EU financial services firms must consider how their adoption of AI relates to both the EU AI Act and the existing financial regulatory framework. Recent updates from supervisors and the European Parliament on how firms are using AI highlight the extent of this overlap.
ECB: AI’s impact on banking
The European Central Bank has published a supervision newsletter on AI’s impact on banking. This follows workshops it ran with 13 banks in 2025, focusing on use cases for credit scoring and fraud detection.
The ECB’s findings include:
Changes to risk management: Banks have had to update their governance and compliance frameworks. About half of the banks in the sample have introduced dedicated policies or committees to oversee AI.
Accountability gap: More work is needed to make sure that second and third lines of defence adequately oversee the use of AI. Some banks have appointed dedicated senior roles in the first line e.g. a Chief AI Officer. Sometimes this is a dual role for the Chief Data Officer.
Third party exposure: As reliance on external providers grows, so too do data privacy and operational resilience risks. The ECB is interested in potential deficiencies in operational resilience frameworks regarding cybersecurity and third-party risk management.
Data governance yet to adapt: The ECB only found a few examples of firms effectively applying data management standards and adjusting them to the specific requirements of AI models.
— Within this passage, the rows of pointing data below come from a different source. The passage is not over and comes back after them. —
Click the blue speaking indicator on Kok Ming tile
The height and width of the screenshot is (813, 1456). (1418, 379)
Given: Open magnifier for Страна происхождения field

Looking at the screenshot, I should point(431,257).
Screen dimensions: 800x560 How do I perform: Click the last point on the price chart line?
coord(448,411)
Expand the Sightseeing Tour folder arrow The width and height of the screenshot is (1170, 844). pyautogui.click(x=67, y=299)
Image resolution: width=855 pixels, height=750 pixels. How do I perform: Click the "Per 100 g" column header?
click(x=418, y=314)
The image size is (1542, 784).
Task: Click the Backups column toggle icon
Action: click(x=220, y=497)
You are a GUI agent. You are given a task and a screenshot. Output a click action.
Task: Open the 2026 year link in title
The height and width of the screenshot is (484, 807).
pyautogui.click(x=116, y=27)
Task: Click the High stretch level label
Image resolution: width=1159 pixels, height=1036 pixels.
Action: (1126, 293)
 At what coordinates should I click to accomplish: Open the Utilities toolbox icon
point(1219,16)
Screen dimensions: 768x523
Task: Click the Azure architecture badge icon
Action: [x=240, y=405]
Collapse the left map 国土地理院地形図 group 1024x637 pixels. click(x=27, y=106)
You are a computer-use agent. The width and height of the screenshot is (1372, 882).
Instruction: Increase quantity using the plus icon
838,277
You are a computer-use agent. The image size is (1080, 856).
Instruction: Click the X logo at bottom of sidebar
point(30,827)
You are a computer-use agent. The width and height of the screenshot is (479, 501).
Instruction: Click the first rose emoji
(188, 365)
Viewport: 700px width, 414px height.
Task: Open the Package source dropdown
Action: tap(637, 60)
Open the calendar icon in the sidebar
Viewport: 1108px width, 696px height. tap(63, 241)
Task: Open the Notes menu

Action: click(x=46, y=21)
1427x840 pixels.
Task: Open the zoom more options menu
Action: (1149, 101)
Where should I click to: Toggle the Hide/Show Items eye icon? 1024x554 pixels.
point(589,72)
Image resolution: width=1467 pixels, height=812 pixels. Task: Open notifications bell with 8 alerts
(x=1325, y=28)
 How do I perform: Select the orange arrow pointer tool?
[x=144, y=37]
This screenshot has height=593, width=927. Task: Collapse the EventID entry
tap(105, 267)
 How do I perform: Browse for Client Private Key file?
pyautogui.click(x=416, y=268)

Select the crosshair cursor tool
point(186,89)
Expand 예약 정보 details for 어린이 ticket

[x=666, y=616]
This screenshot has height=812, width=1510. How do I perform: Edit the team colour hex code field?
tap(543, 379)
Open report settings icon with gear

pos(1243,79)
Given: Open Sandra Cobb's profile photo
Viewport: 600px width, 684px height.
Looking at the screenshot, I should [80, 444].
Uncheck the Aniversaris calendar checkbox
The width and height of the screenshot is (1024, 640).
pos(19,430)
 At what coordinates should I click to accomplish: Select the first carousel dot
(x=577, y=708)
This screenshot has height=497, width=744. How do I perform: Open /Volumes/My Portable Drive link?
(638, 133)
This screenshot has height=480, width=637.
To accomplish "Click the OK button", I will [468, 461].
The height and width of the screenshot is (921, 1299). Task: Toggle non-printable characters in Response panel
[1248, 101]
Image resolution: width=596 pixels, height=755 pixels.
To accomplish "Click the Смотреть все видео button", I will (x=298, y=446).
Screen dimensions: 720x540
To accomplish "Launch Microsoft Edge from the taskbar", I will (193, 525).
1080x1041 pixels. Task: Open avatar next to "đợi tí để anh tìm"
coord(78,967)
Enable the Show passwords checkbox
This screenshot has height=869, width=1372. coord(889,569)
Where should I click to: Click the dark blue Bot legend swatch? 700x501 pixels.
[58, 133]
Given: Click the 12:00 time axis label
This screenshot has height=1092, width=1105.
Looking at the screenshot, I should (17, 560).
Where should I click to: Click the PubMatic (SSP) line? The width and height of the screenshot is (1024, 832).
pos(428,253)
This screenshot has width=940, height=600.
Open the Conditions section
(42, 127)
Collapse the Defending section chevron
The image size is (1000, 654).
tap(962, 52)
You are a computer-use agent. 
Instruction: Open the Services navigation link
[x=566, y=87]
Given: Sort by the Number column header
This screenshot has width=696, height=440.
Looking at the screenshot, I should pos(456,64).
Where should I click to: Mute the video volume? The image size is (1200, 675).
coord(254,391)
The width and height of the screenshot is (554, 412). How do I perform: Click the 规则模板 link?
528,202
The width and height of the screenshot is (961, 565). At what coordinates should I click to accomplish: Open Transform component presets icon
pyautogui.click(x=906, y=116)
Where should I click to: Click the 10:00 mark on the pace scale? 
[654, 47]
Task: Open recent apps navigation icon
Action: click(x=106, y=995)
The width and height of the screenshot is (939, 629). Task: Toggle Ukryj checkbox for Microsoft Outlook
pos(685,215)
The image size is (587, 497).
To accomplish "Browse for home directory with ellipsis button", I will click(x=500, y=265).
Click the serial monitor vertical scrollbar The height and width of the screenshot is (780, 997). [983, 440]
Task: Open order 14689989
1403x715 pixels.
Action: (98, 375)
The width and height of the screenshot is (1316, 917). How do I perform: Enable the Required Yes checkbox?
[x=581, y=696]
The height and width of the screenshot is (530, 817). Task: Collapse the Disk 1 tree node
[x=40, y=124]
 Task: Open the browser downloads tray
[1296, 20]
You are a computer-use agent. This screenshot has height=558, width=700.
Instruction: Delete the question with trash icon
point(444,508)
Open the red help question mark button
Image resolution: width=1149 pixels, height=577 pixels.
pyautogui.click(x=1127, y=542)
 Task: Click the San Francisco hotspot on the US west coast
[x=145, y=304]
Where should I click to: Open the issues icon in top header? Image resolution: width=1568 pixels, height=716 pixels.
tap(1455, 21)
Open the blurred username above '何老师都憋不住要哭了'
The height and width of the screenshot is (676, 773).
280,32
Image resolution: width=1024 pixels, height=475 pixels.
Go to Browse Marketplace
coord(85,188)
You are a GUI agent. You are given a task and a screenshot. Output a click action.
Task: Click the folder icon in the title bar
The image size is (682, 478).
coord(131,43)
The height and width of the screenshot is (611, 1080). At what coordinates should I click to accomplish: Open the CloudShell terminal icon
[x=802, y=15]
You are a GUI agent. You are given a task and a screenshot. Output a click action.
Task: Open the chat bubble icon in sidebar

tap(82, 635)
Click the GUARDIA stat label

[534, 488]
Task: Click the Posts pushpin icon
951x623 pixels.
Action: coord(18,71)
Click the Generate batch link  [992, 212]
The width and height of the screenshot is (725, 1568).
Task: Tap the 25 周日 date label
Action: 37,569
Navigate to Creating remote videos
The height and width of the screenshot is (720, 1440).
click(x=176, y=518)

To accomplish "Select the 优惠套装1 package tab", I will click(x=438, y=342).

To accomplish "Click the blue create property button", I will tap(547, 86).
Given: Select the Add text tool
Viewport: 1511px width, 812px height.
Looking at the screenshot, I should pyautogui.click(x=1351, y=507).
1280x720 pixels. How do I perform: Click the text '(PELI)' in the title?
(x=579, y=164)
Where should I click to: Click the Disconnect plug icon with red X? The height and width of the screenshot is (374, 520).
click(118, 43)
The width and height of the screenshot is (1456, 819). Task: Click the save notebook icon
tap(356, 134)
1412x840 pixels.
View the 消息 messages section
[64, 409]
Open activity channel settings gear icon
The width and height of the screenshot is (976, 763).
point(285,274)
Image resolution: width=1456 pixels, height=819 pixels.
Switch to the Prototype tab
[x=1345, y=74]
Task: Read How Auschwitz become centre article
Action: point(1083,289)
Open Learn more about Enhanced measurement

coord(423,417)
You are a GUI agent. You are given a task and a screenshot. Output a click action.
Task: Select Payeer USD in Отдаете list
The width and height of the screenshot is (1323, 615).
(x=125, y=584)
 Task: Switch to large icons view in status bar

The ECB plans to follow up on data quality in the context of its work on risk data aggregation and risk reporting.
Preparing for the AI Act: Banks are conducting compliance self-assessments and system inventories and implementing processes for new AI use cases.
Looking ahead: The ECB will continue monitoring how banks are using AI, with a focus on governance and risk management.
EBA: Mapping the AI Act
The European Banking Authority has mapped the AI Act against existing rules for banks and payments firms. In a letter to the European Commission, the EBA describes how EU financial services law already addresses key AI Act requirements.
The EBA focused on the use of AI for creditworthiness and credit scoring which are high-risk AI systems under the Act. For example, the Act requires deployers of high-risk AI systems to monitor operations, keep logs and report incidents. The EBA found that these complement existing requirements to identify, manage, monitor and report risks under CRD, keep records under CRR and PSD2, and report major ICT-related incidents under DORA.
A factsheet summarises the EBA’s view that:
the AI Act does not contradict EU banking and payment law,
firms may need to integrate AI Act compliance into existing frameworks, and
the EBA does not need to introduce or review existing guidelines in response to the AI Act.
Parliament: Impact of AI on the financial sector
The European Parliament has adopted a resolution on AI in financial services. This follows a report from ECON (see our previous blog post: Parliamentary committee warns of overlap between EU AI rules and financial regulation).
The resolution notes the opportunities from AI, including fraud detection and transaction monitoring. It also flags risks arising from data bias, model opacity and over-reliance on a few providers.
The Parliament asks the Commission and supervisors to issue guidance rather than producing new rules. It also urges regulators to cooperate better on this topic, for example by aligning interpretations and improving cross-border coordination.